• _TASK OBJECTIVE_
Leave every picture out, and give again exactly the lines from the one containing "The width and" through the end of the listing.

• _RECORDS SHOWN_
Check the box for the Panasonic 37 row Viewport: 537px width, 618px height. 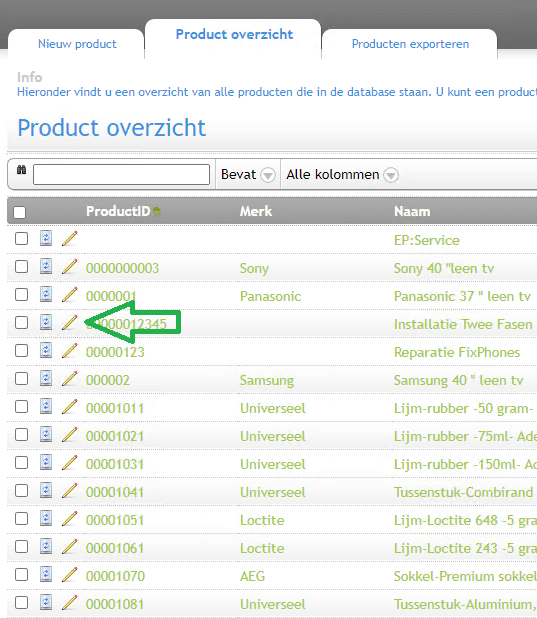click(21, 294)
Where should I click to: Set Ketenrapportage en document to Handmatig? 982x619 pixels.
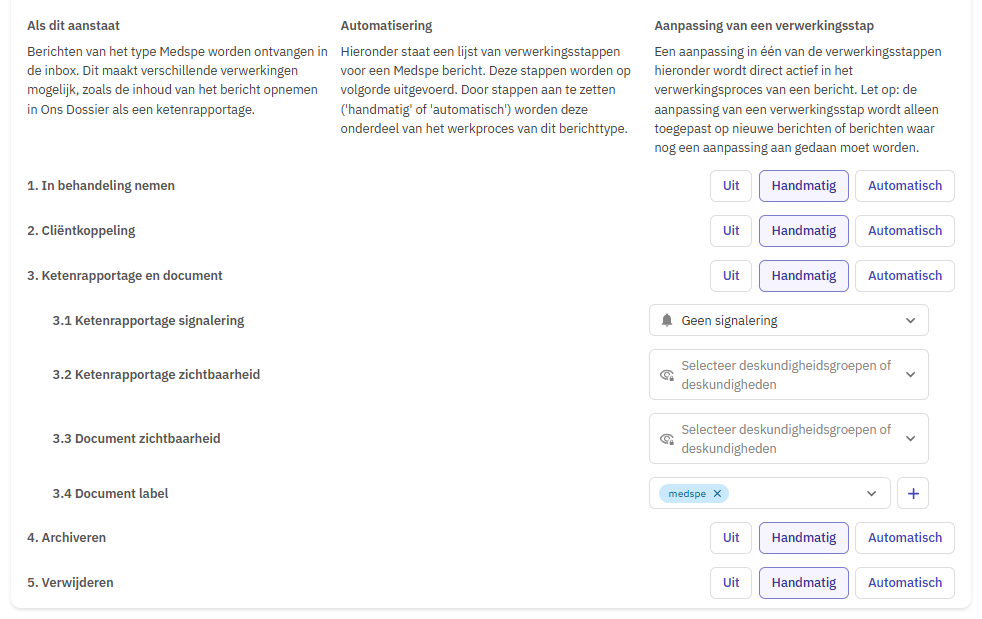coord(804,276)
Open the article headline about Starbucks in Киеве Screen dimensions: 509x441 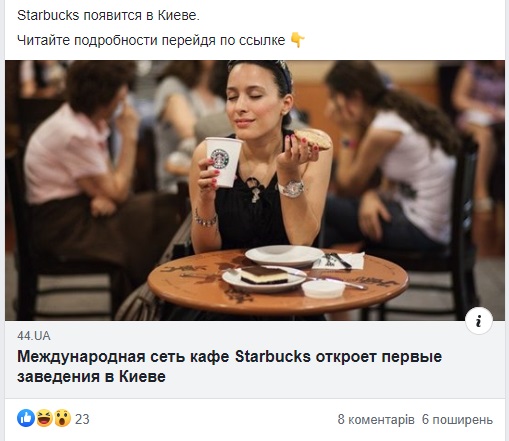(229, 366)
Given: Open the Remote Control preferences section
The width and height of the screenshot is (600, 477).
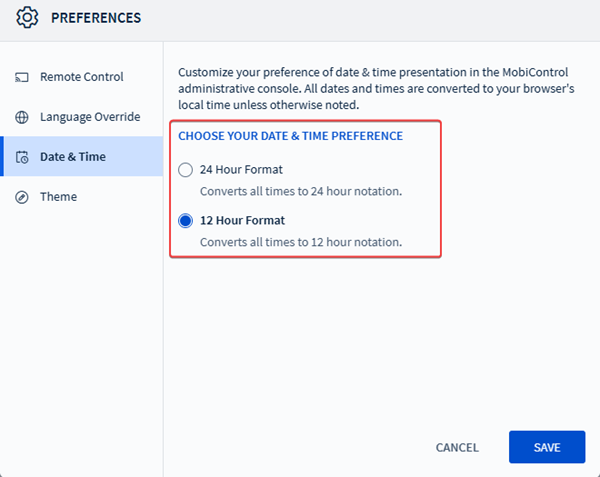Looking at the screenshot, I should (x=81, y=77).
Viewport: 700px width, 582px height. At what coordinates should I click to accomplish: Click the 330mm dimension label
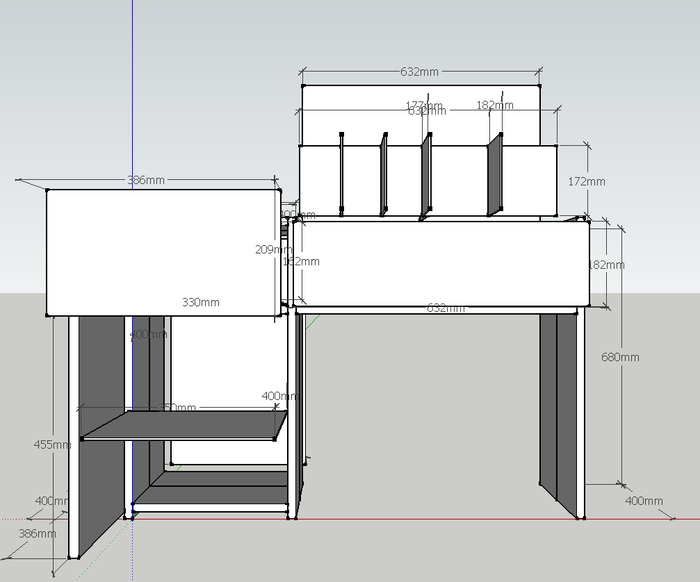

• _RESULT OF THE EXERCISE_
The width and height of the screenshot is (600, 477).
Looking at the screenshot, I should (x=81, y=77).
Viewport: 700px width, 582px height. At what coordinates should I click to accomplish: Click the 330mm dimension label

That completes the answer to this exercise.